+++ DATA FOR THIS EXERCISE +++

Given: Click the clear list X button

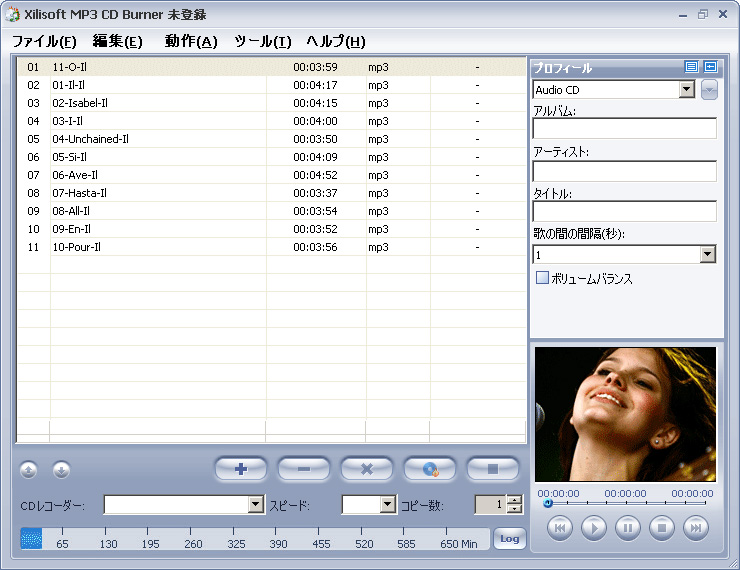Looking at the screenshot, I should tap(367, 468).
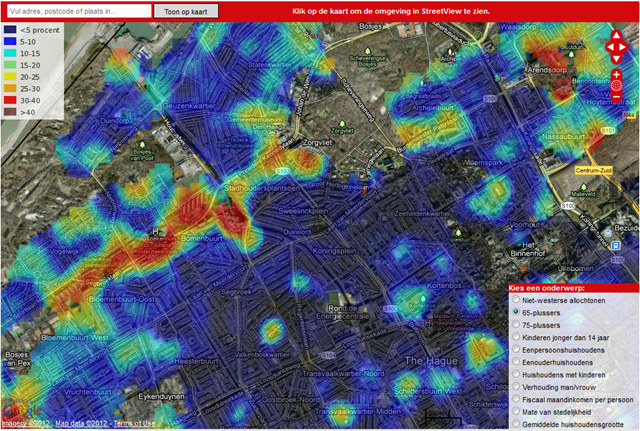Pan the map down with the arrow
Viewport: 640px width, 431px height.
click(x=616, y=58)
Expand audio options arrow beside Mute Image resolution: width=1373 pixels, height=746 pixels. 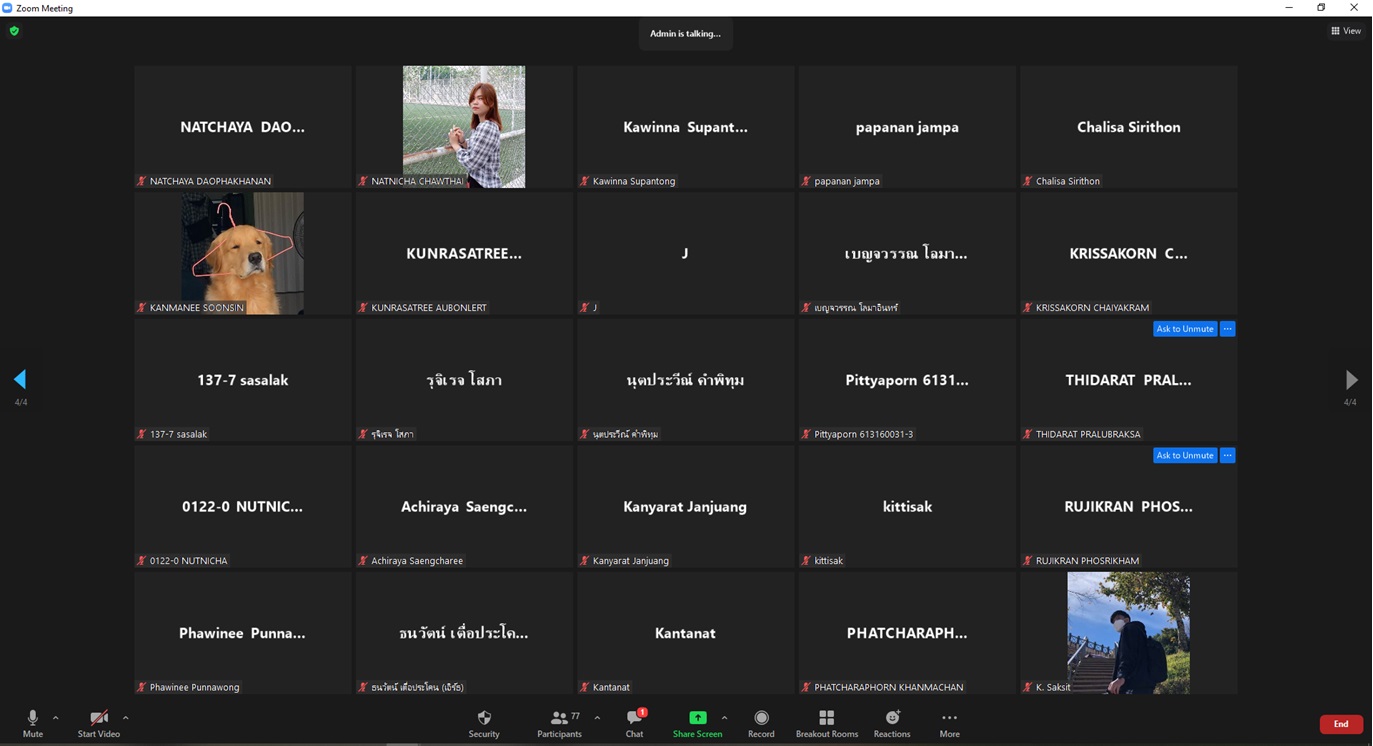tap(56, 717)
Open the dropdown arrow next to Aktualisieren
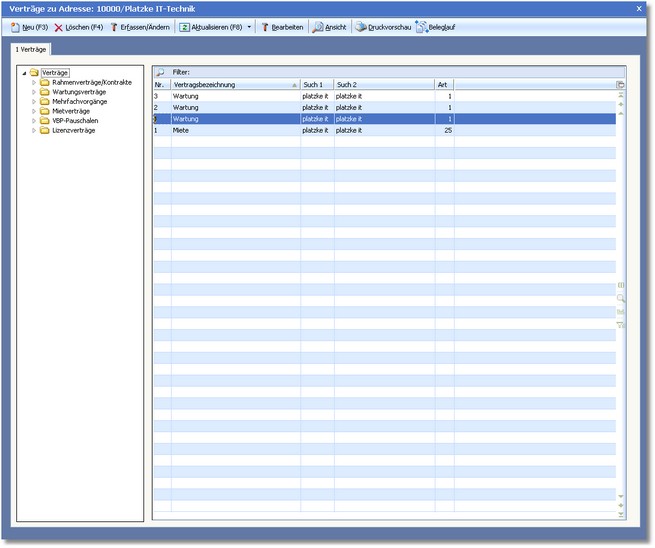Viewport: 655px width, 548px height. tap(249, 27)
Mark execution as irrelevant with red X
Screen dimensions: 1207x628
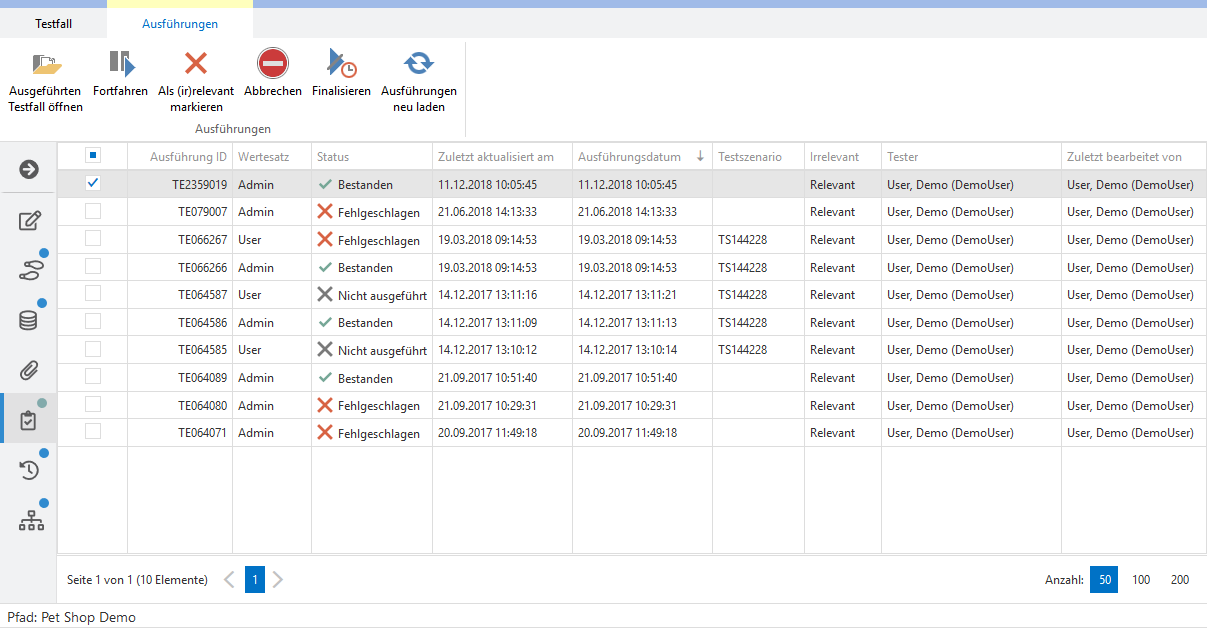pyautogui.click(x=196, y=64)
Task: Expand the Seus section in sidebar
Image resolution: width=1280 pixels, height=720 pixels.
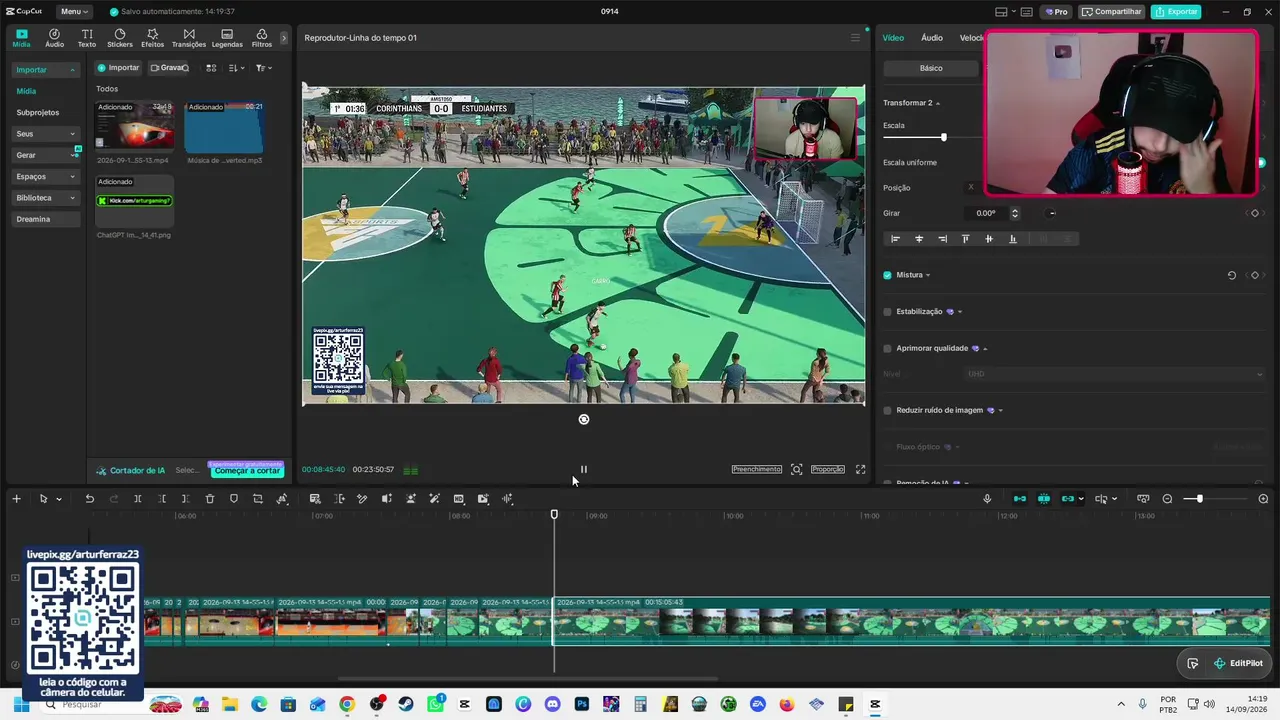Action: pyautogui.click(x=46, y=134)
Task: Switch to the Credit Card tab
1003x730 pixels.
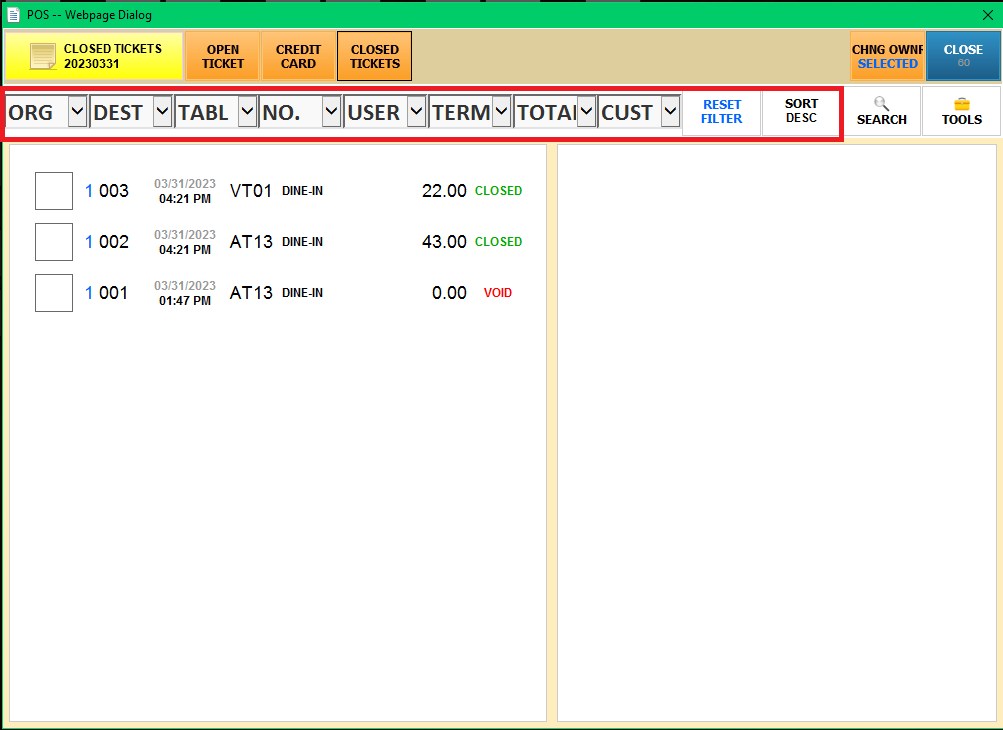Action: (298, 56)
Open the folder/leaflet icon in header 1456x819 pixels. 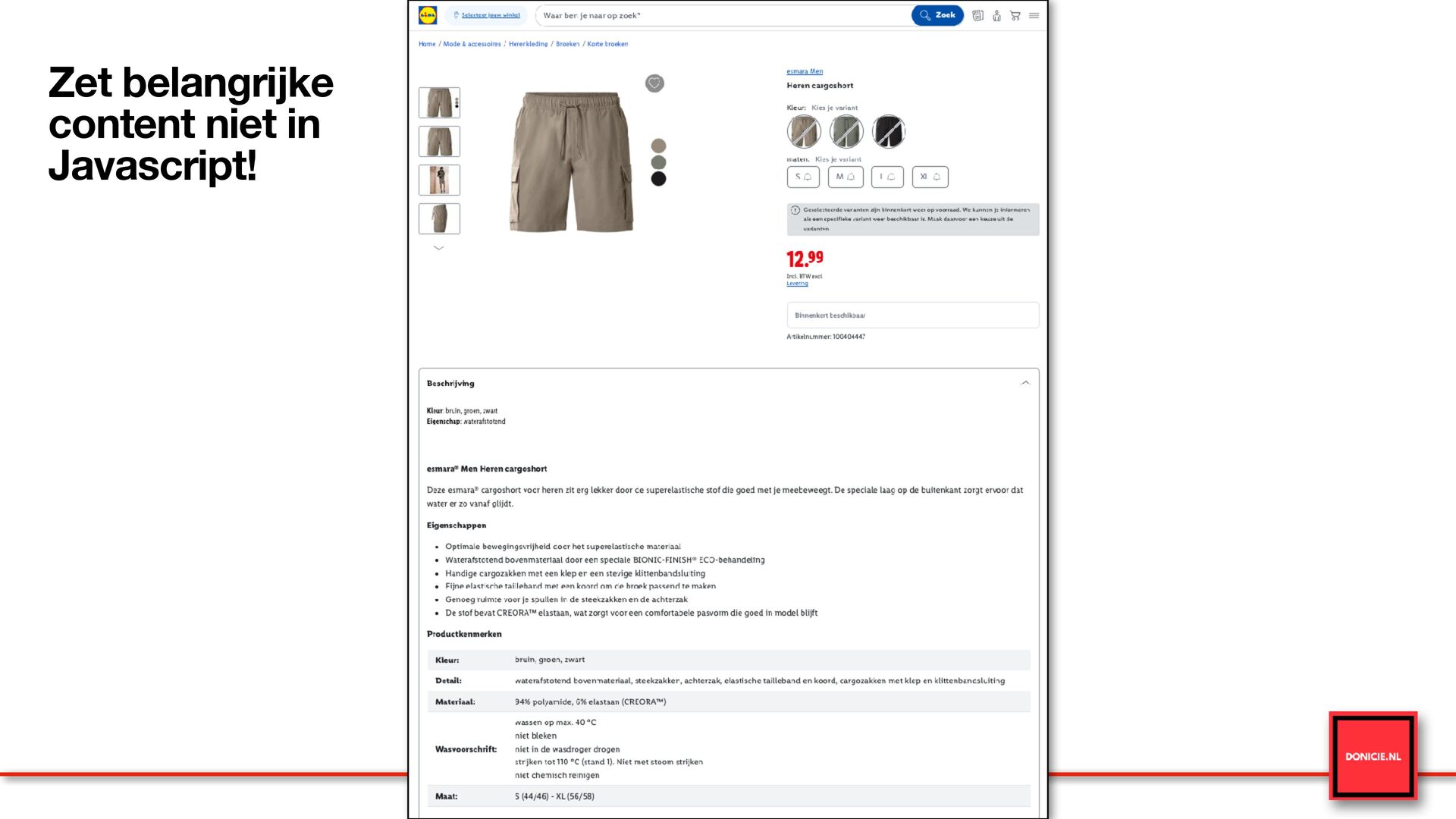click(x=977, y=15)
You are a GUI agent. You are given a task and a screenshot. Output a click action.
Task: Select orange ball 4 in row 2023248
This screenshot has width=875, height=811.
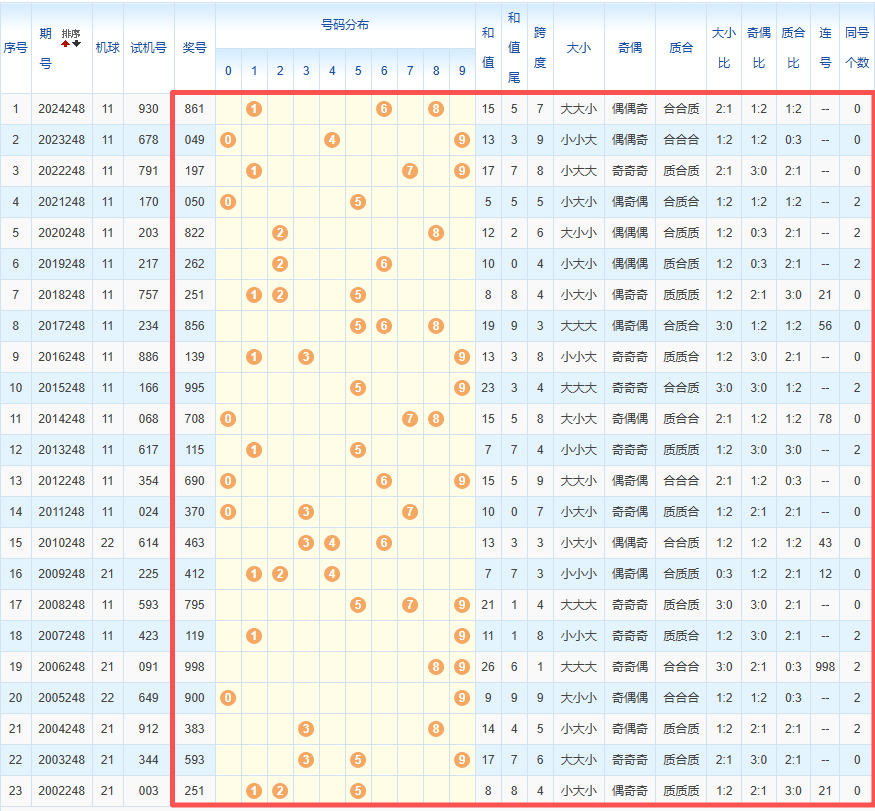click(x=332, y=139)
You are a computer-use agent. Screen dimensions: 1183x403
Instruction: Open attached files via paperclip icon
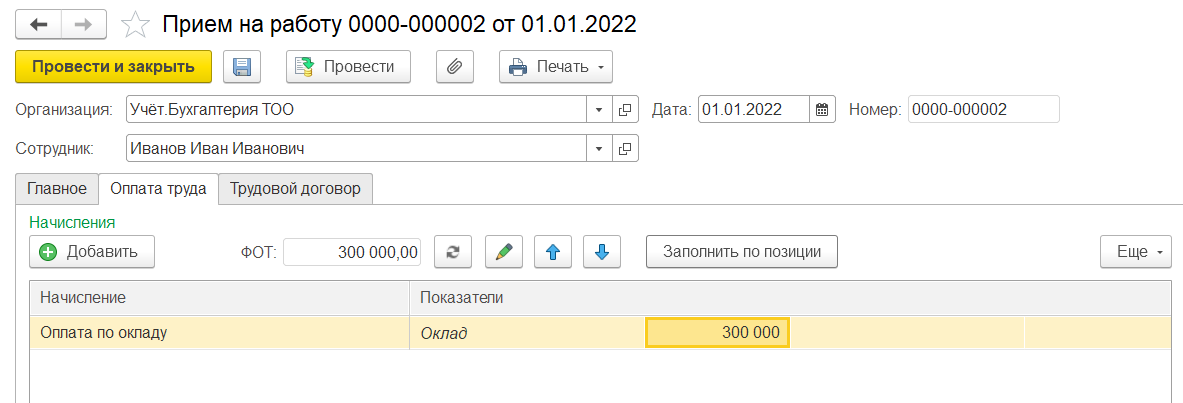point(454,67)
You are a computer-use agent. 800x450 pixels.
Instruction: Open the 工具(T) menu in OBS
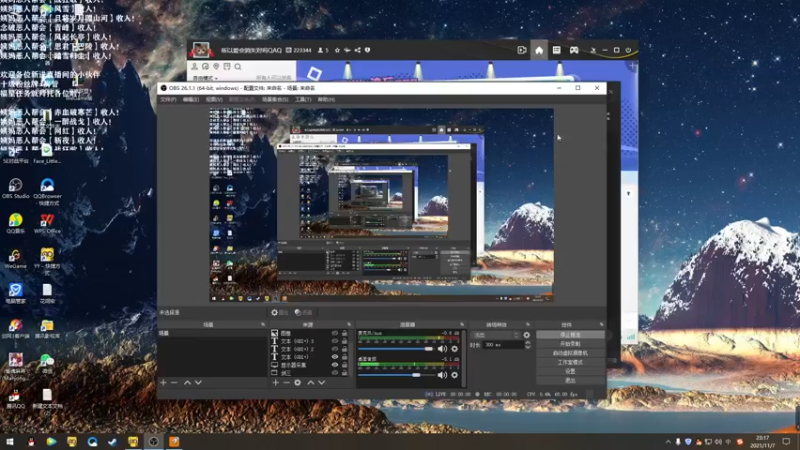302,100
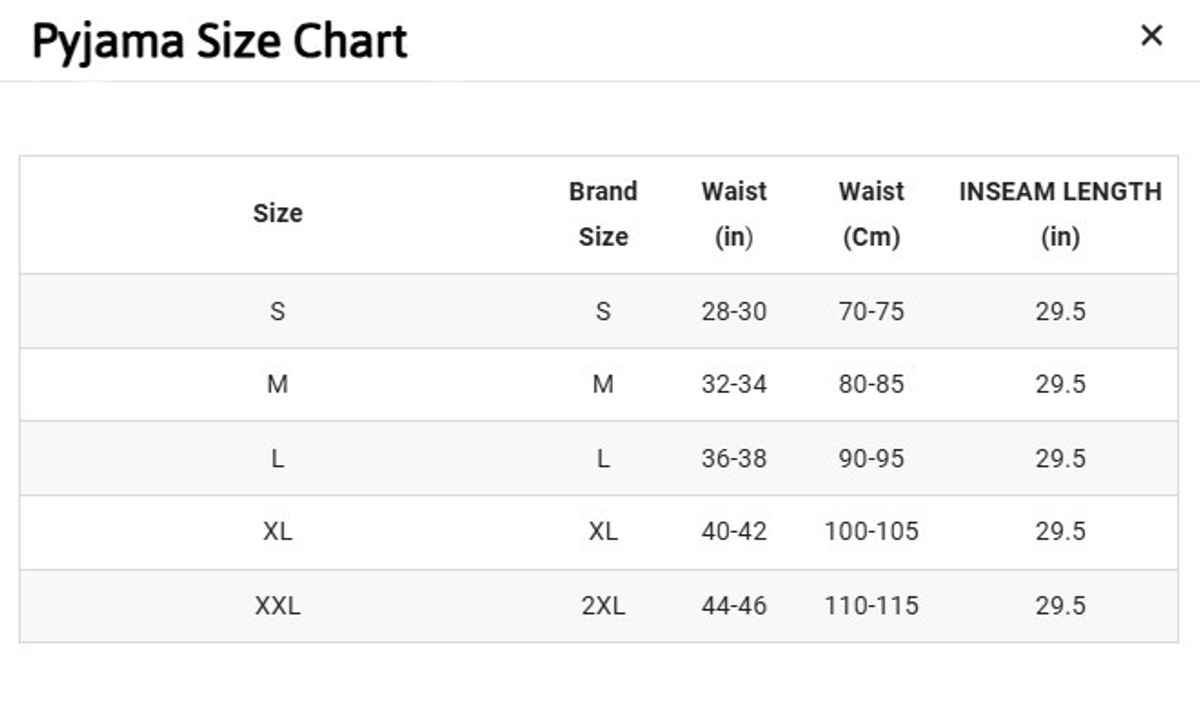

+++

■ **STATED GOAL**: Could you quote the items word for word, from the line containing "You are a computer-use agent. Screen" through the end of the items, leaving the pictures out of your answer?

■ **FULL SOLUTION**:
You are a computer-use agent. Screen dimensions: 1183x403
Instruction: Open attached files via paperclip icon
point(454,67)
You are a computer-use agent. 800x450 pixels.
Instruction: Open the 工具(T) menu in OBS
302,100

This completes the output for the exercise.